Miranda Sullivan is reviewing zines for New Voices Mag, like these Chanukah zines by Thursday Bram.
Sefaria has a new round of webinars in the upcoming weeks! I highly recommend checking out one (or more) of them if you're interested in using Sefaria more effectively.
Christians are so fucking weird about jewish food and culture, whether it's spanish kosher wine or a cookie-related post probably written by AI that made several people go "am i having a fucking stroke".
404 Not Found – Shop Sarah Day
Sarah Day is a Jewish artist and illustrator based in Seattle. Shop for Judaica, Jewish gifts, vinyl stickers, rainbow-makers, art prints, and jewelry.
Sarah Day Arts uploaded a whole bunch of new products, mostly jewelry but also a few very cute masks!
Hilchot Niddah is not my thing, but if you've always wanted to learn more of it from a less-cis-hetero-perspective, check out Jessica Spencer's new substack!
And a request for help: does anyone have tips on text study with dyslexia? If you cannot reply on twitter, reply to this email and I'll pass your response along.
https://twitter.com/CollagenThief/status/1455335082785447937
Events!
11/7 Singing Sephardic: a concert of Ladino music ($5)

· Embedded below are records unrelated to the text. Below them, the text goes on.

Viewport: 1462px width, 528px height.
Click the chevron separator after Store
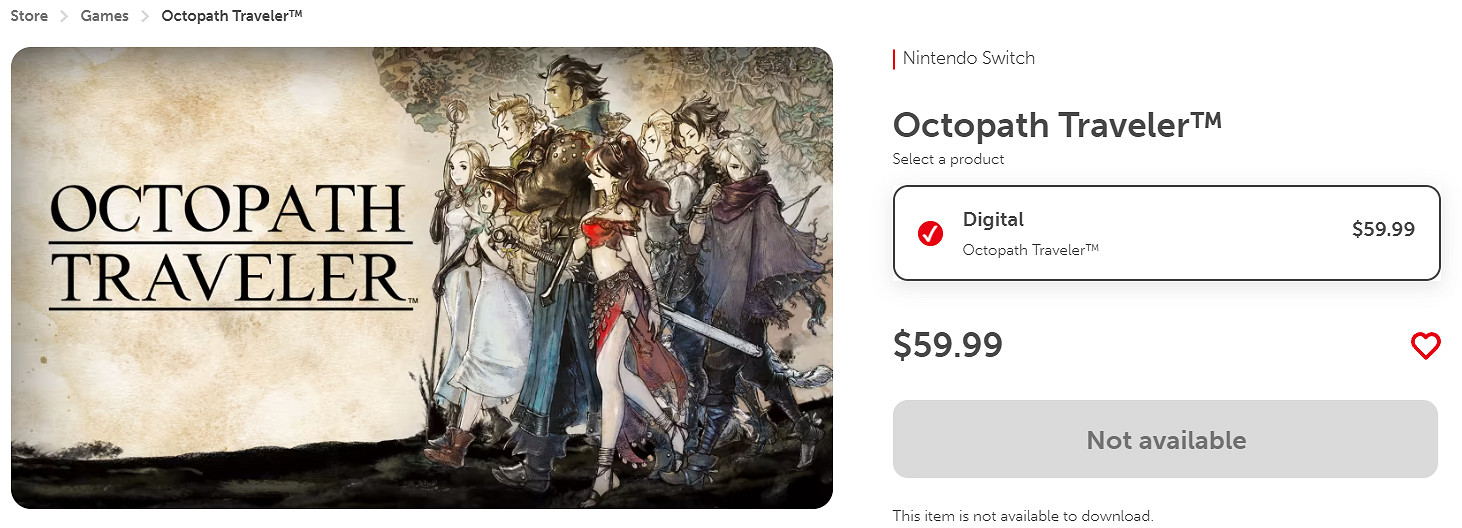(x=64, y=16)
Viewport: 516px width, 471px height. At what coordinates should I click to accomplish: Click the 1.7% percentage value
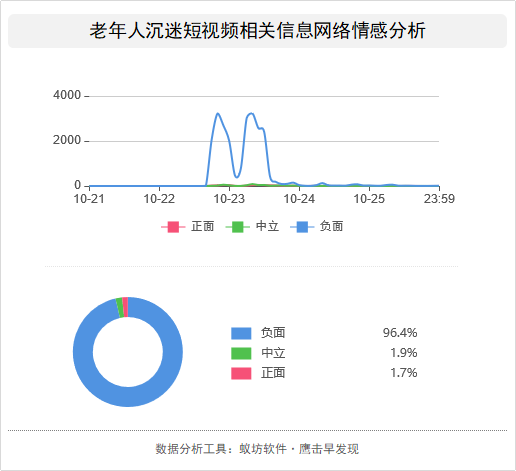[404, 373]
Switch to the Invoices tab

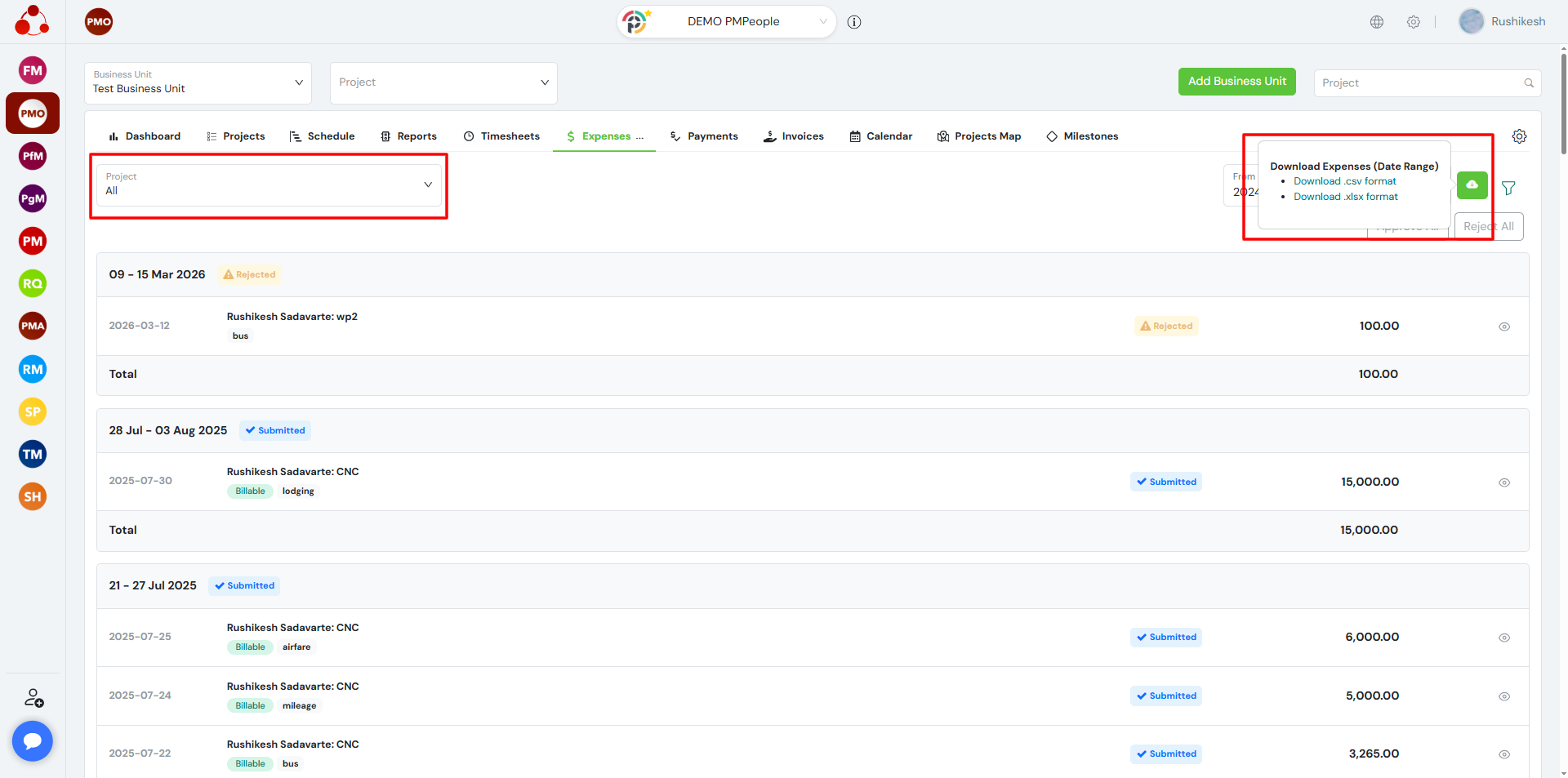[794, 136]
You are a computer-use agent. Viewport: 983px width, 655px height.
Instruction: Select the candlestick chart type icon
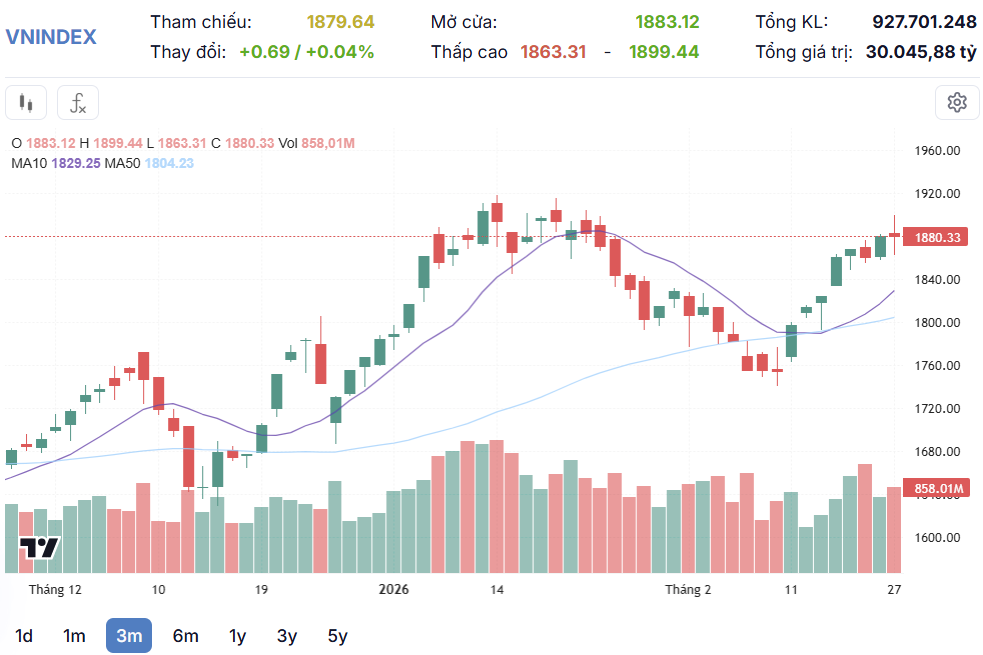[26, 102]
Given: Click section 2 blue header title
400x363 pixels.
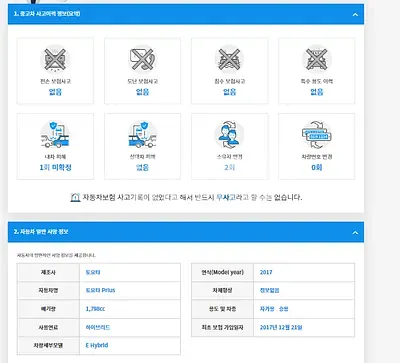Looking at the screenshot, I should (41, 232).
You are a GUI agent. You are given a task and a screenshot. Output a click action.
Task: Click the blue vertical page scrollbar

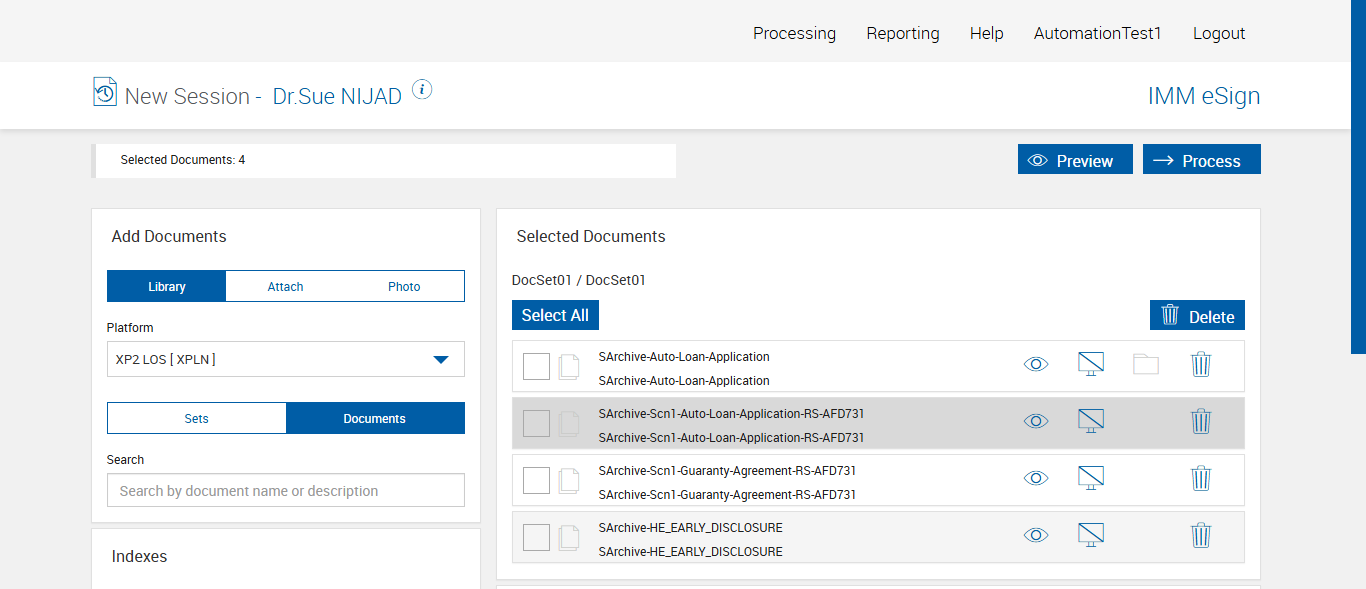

11/11 Mah-jongg in American Jewish Life, a Yiddish Book Center multimedia talk
11/11 Binyan basics: dressing up our roots, a SVARA lesson by Amir Weg
11/14 Documenting Endangered Jewish Languages: Practical, Ethical, and Cultural Issues (panel with speakers of Judeo-Shirazi, Judeo-Arabic, Jewish-Neo-Aramaic, and Judeo-Georgian)
11/14, 11/28, 12/11 Singing into Warmth & Light: 3-Session Workshop with Rena Branson (sliding scale, $54-108)
11/15 The Voice of the Mothers: A Look into Sephardi Feminist Approaches to Tradition with Dr. Angy Cohen ($10)
11/16 Why am I Bukharian if I am not from Bukhara? ($10)
11/18 Trans Day of Remembrance & Resilience: A Night of Learning (with SVARA, Keshet, and Shel Maala)
11/23 A Bukharian Jew in Uzbekistan ($10)
11/28 Chanukah begins
11/30 Reclaiming Identity: Jews of Arab Lands and Iran share stories of identity, struggle and redemption
12/2 The Rich History of Jewish Papercuts, with Deborah Ugoretz. The art, not the injury.
12/12 Ladino Day at UW
12/15 Conversation: Yiddish and Social Justice
Jewish Pet of the Week
The Jewish Pet of the Week is Sluggo, doodled by his human! Check out these cute drawings!